Accepts Healthy Volunteers?

Details

Lead Sponsor:

Institut Paoli-Calmettes

Treatments:

Bevacizumab

Criteria

Inclusion Criteria:

- Women older than 18 ys

- Primary breast cancer treated in the neoadjuvant setting (synchronous metastatic
disease are eligible)

- Primary breast tumor accessible to initial biopsy

- White Blood Count > 3.000/µl and Absolute neutrophil count ≥ 1.500/µl AND platelets ≥
100 x 109/L AND Hemoglobin ≥ 9 g/dL, Serum creatinine ≤ 150µm/l• Urine dipstick for
proteinuria < 2+. Patients discovered to have ≥ 2+ proteinuria on dipstick urinalysis
at baseline should undergo a 24 hour urine collection and must demonstrate ≤ 1 g of
protein in 24 hours, Total bilirubin ≤ 1.5 ULN and ASAT < 2.5 ULN AND ALAT < 1.5 ULN
(2.5 if liver metastasis), Adequate coagulation function: International normalized
ratio (INR) ≤ 1.5 and TCA ≤ 1.5 x ULN

- Left ventricular ejection fraction (LVEF) ≥ 55% (isotopic or

- ultrasound methods)

- Karnofsky Index > 1 ; Performance status 0 to 1

- Patients must have signed a written informed consent form prior to any study specific
screening procedures

- Patient affiliated to the national "Social Security" regimen or beneficiary of this
regimen.

Exclusion Criteria:

- Previous history of cancer (other than curatively treated basal and squamous cell
carcinoma of the skin and/or in-situ carcinoma of the cervix) relapsing within the 5
years before study entry

- Known contra-indication to anticancer compounds used

- Uncontrolled hypertension (systolic >150 mmHg and/or diastolic >100 mmHg) or history
of hypertensive encephalopathy

- History of inherited diathesis or recent thrombotic events

- Non-healing wound, active peptic ulcer or bone fracture.
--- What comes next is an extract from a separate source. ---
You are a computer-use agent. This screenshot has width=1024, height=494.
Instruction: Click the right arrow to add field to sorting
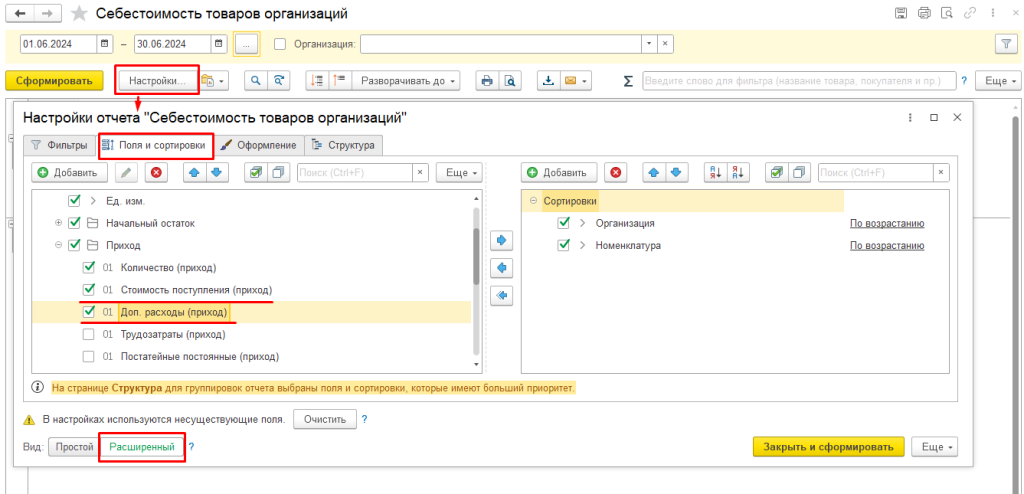click(x=503, y=241)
- Major surgery or significant traumatic injury within 28 days prior to study treatment
start

- History of abdominal fistula, trachea-oesophageal fistula or urinary fistula

- Use of Non Steroid Anti Inflammatory or full dose anticoagulants or antiaggregation
treatments within 10 days

- Pregnancy and breast feeding, premenopausal patient and no effective contraception

- Brain metastasis.

- Any unstable severe disease such as : uncontrolled cardiac or vascular disease,
uncontrolled hemorrhagy, uncontrolled neuropsychiatric disorders, including dementia,
uncontrolled infection or any severe disorders that may preclude study participation

- Patient considered geographically, socially or psychologically unable to comply with
the treatment and the required medical follow-up.